Assignment: Design and administer a survey, and use an office-style productivity application to create a presentation of the results.
Reflection: This module encouraged us to think beyond traditional uses of office-style productivity applications and apply them in a real-world scenario. I have been using Google Docs for years, but never thought of it as a full-featured Office Productivity Application. I generally just use Excel for spreadsheets, Word for word processing, and PowerPoint for presentations. But with this project I decided to do the entire thing in Google Docs and see what happened. I created a form using a Google Spreadsheet, then posted that form on Facebook and Twitter, and was thoroughly surprised to get more than 50 responses in just 12 hours! This kind of process would just not be possible in Microsoft Office. I then used Google Docs to compile the results of each question, create charts showing relationships, and publish everything to a presentation using Google Docs as well.

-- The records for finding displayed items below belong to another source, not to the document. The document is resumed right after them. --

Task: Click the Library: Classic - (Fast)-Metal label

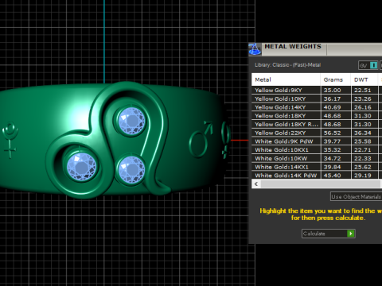Action: pyautogui.click(x=287, y=65)
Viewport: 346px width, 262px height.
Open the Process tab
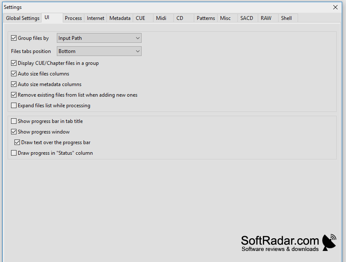(x=73, y=18)
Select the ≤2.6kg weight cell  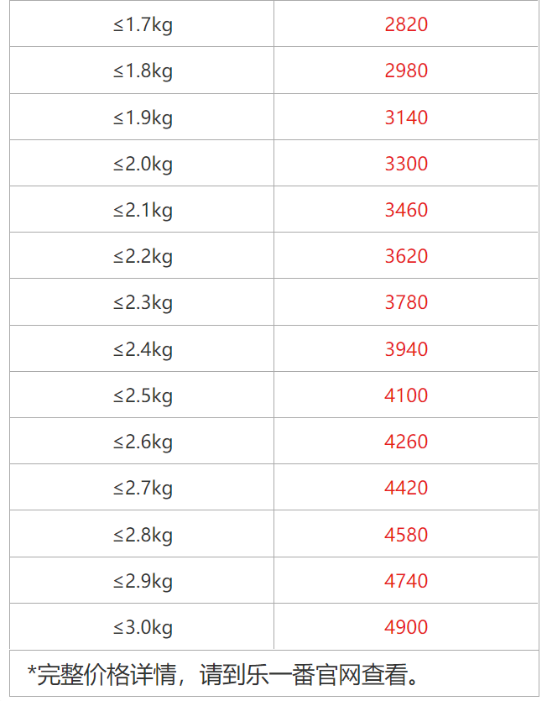pyautogui.click(x=143, y=442)
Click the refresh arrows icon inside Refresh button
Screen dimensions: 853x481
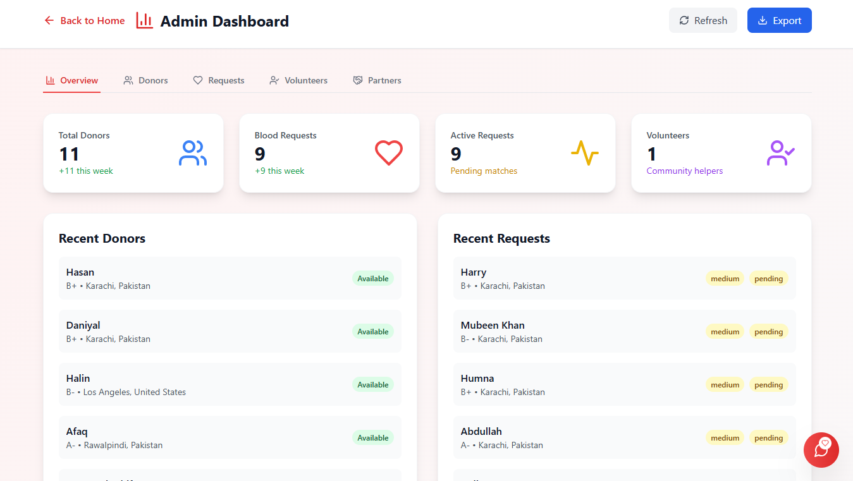684,20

I can imagine myriad possibilities for using Google Docs in a classroom, as well as a professional setting. It would be very easy for students to use Google Docs for nearly all of their schoolwork, and since most students have internet access they would no longer need to search for flash drives or email documents to themselves. There are a few caveats, though: Google Docs work best in Google Chrome, and some institutions tend to prefer browsers like Firefox or Explorer. There are also privacy concerns regarding Google’s ownership of your data, and these might be tricky waters to navigate in a corporate setting with intellectual property issues. Overall though, I don’t see any significant reason that Google Docs could not function as the primary Office Productivity application for most individuals.
Standards Addressed: TL-II Planning and Designing Learning Environments and Experiences. Educational technology leaders plan, design, and model effective learning environments and multiple experiences supported by technology.